▶ **What is required**
Sort through the data and copy the lines holding the word "screenshot".

Stored records
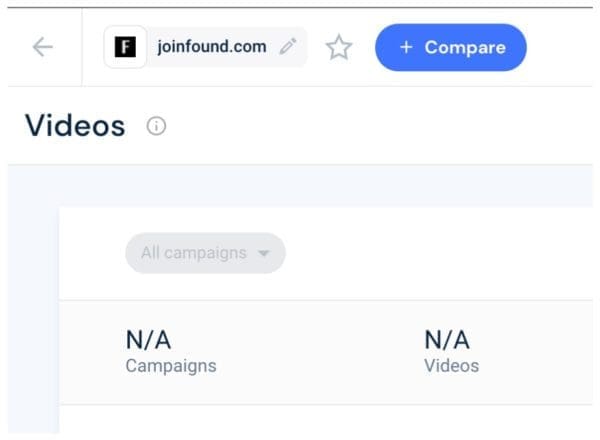Select the joinfound.com domain text
The image size is (600, 440).
click(x=211, y=47)
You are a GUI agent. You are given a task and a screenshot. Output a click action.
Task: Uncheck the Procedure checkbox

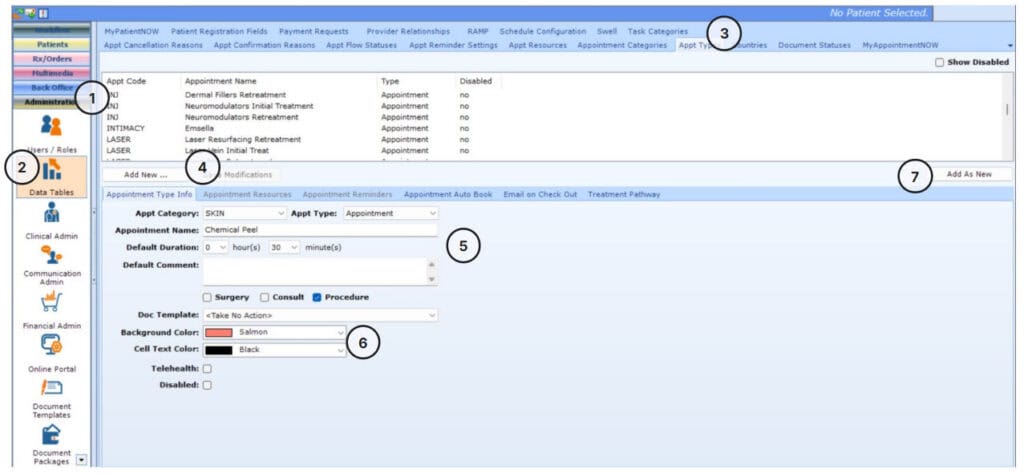pyautogui.click(x=317, y=297)
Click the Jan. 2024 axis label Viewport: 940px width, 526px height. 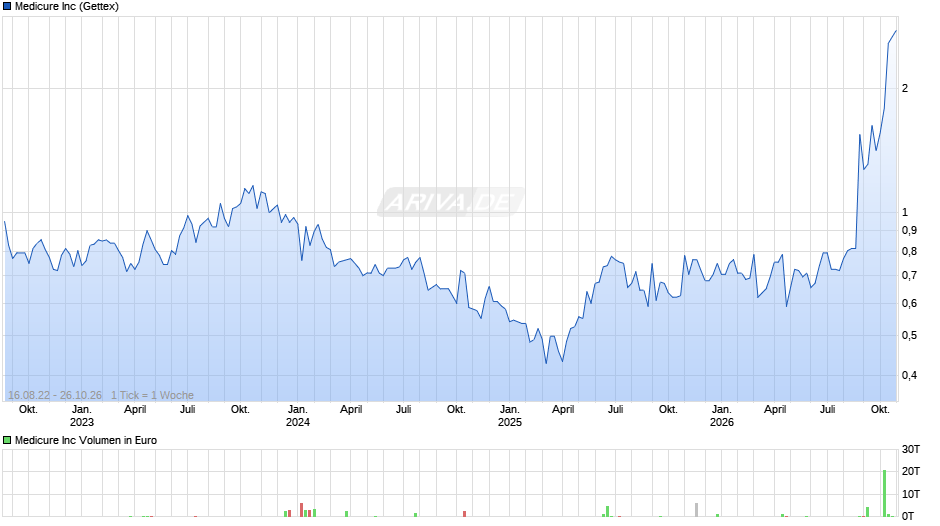point(297,416)
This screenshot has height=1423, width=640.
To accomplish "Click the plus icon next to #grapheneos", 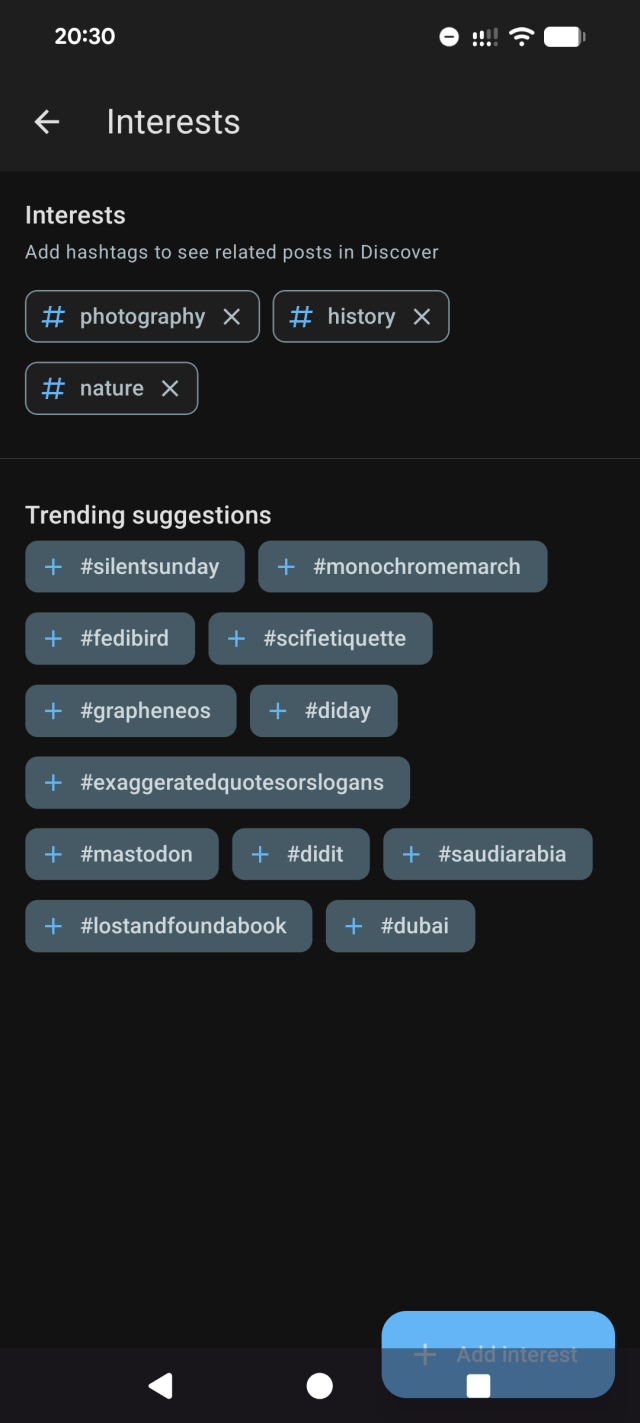I will 53,710.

▶ **Task output**
You are a GUI agent. You are given a task and a screenshot. Output a click action.
This screenshot has height=1423, width=640.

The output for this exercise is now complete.